• _DIRECTIONS_
Render the listing below from the line containing "You are a GUI" down to the line containing "Action: (x=394, y=255)", both included, as a Markdown table with the columns "No." and "Text". Number each line in order and omit blank lines.

• _DATA SUPPLIED_
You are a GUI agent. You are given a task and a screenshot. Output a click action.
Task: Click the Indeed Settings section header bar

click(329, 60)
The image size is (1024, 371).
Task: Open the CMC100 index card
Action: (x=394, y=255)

---

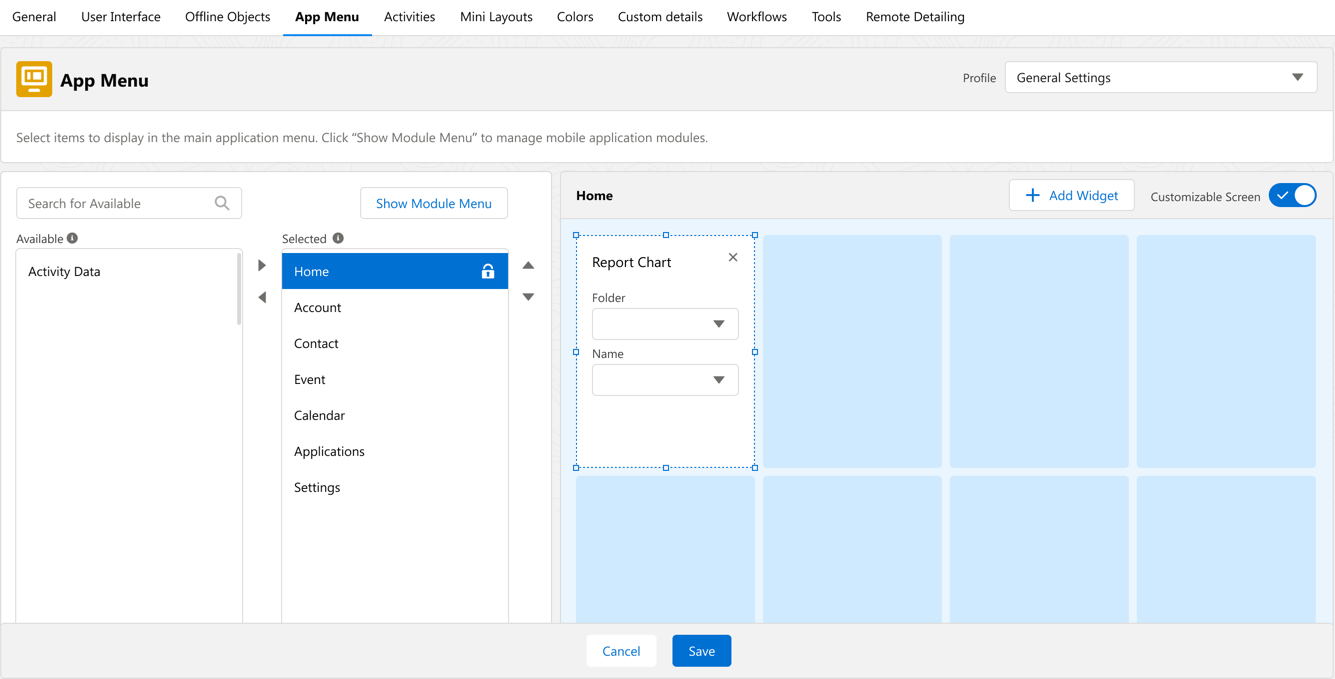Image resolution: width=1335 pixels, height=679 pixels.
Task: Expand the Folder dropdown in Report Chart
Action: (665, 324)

--

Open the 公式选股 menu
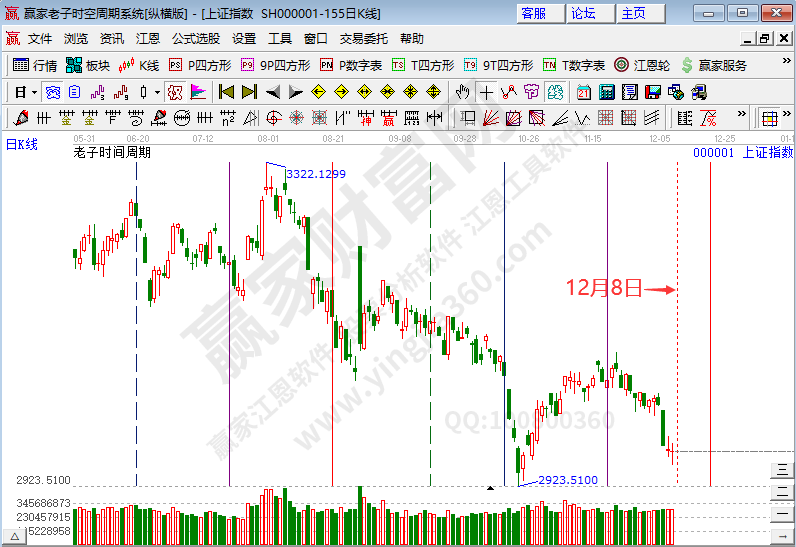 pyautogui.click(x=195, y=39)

• _CORRECT RESPONSE_
| No. | Text |
|---|---|
| 1 | You are a GUI agent. You are given a task and a screenshot. Output a click action. |
| 2 | Task: Click the Indeed Settings section header bar |
| 3 | click(329, 60) |
| 4 | The image size is (1024, 371). |
| 5 | Task: Open the CMC100 index card |
| 6 | Action: (x=394, y=255) |